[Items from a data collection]
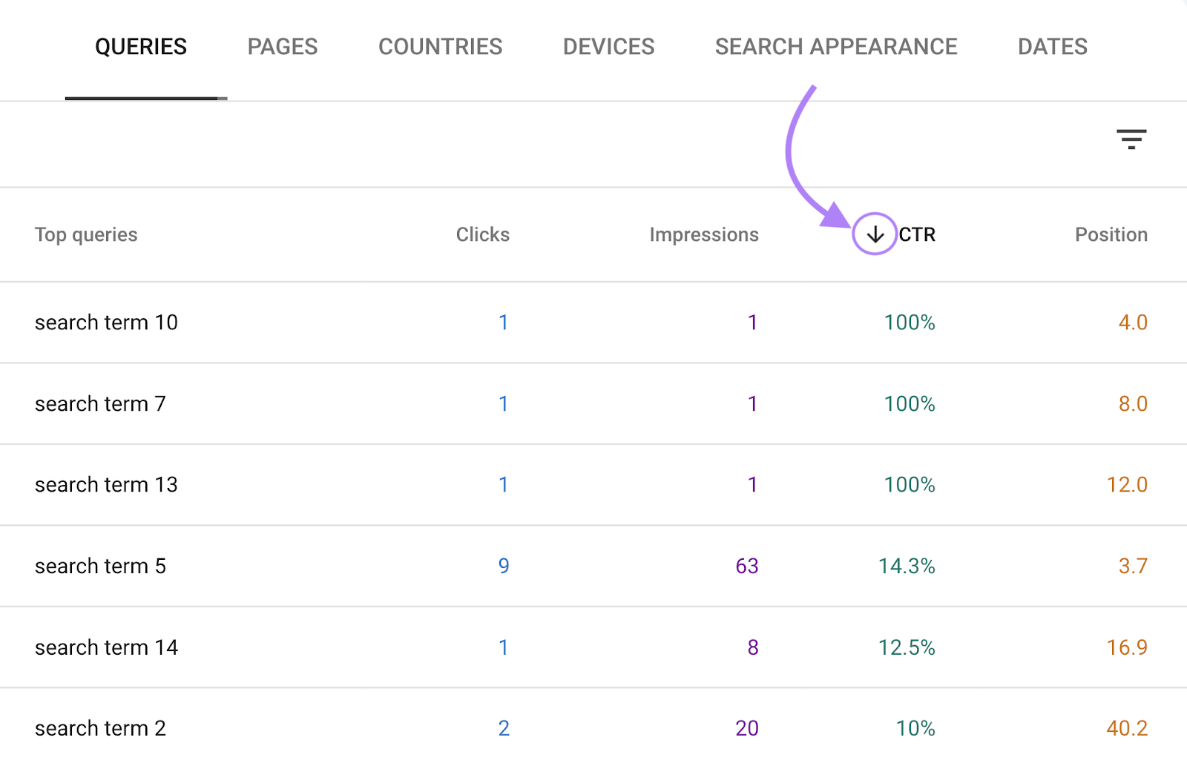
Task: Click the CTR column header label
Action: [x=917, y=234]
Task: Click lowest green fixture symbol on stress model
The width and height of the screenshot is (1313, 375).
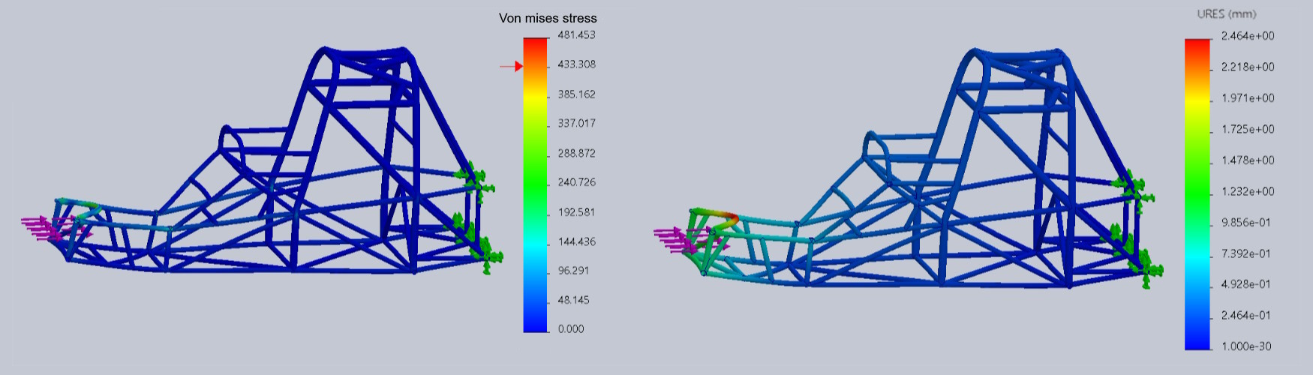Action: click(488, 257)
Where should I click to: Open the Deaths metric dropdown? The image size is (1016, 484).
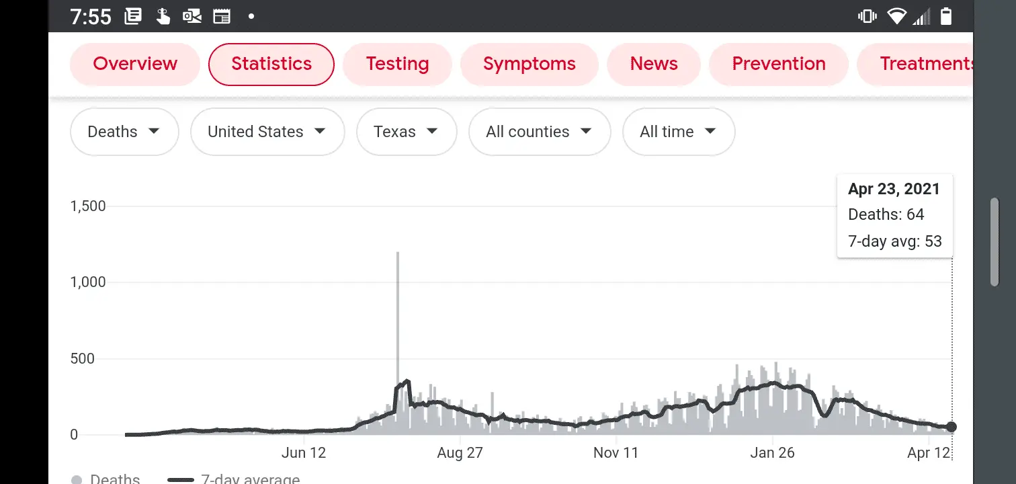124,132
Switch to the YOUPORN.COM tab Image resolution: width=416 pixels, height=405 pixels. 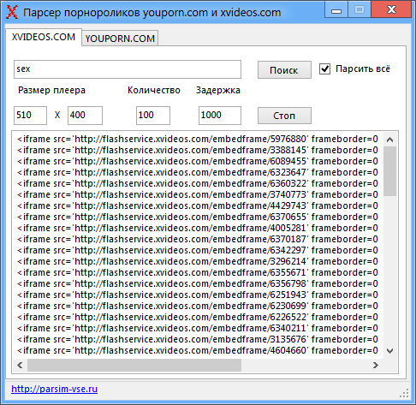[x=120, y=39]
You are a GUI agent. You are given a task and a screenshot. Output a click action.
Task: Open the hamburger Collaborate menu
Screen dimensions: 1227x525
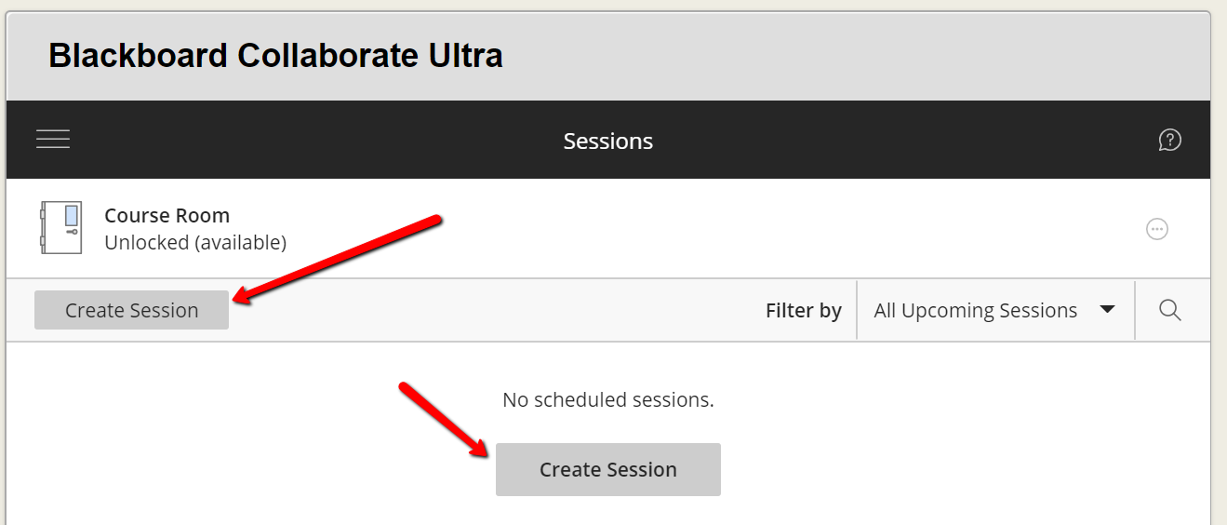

==

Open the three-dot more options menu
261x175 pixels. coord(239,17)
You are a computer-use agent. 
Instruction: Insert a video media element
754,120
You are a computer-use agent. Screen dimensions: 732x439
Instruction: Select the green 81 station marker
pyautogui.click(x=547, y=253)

--

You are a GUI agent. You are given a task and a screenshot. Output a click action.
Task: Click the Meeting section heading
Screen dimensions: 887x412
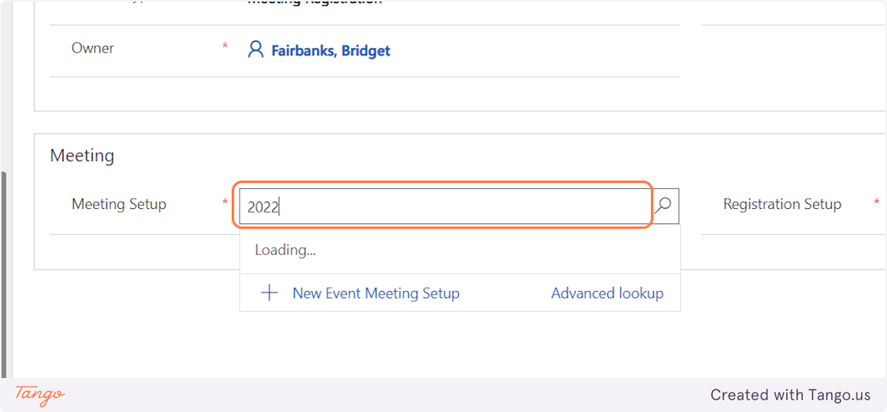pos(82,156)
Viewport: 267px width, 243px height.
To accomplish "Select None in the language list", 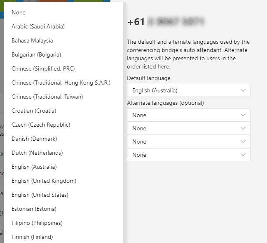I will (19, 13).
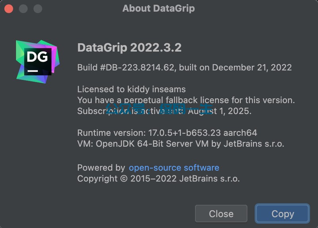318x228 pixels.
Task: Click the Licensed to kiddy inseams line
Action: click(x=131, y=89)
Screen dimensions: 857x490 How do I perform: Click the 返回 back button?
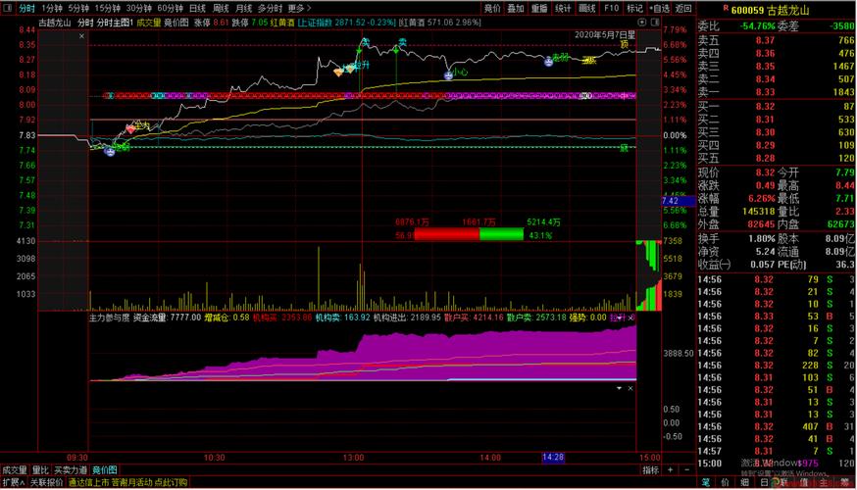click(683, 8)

The request: Report each line of the items above that contains the word "agent", copying the lines in full. Case counts.

Answer for the task:
You are a GUI agent. You are given a task and a screenshot. Output a click action.
You are a computer-use agent. 
You are a computer-use agent. Screen dimensions: 732x439
You are a GUI agent. You are given a task and a screenshot. Output a click action.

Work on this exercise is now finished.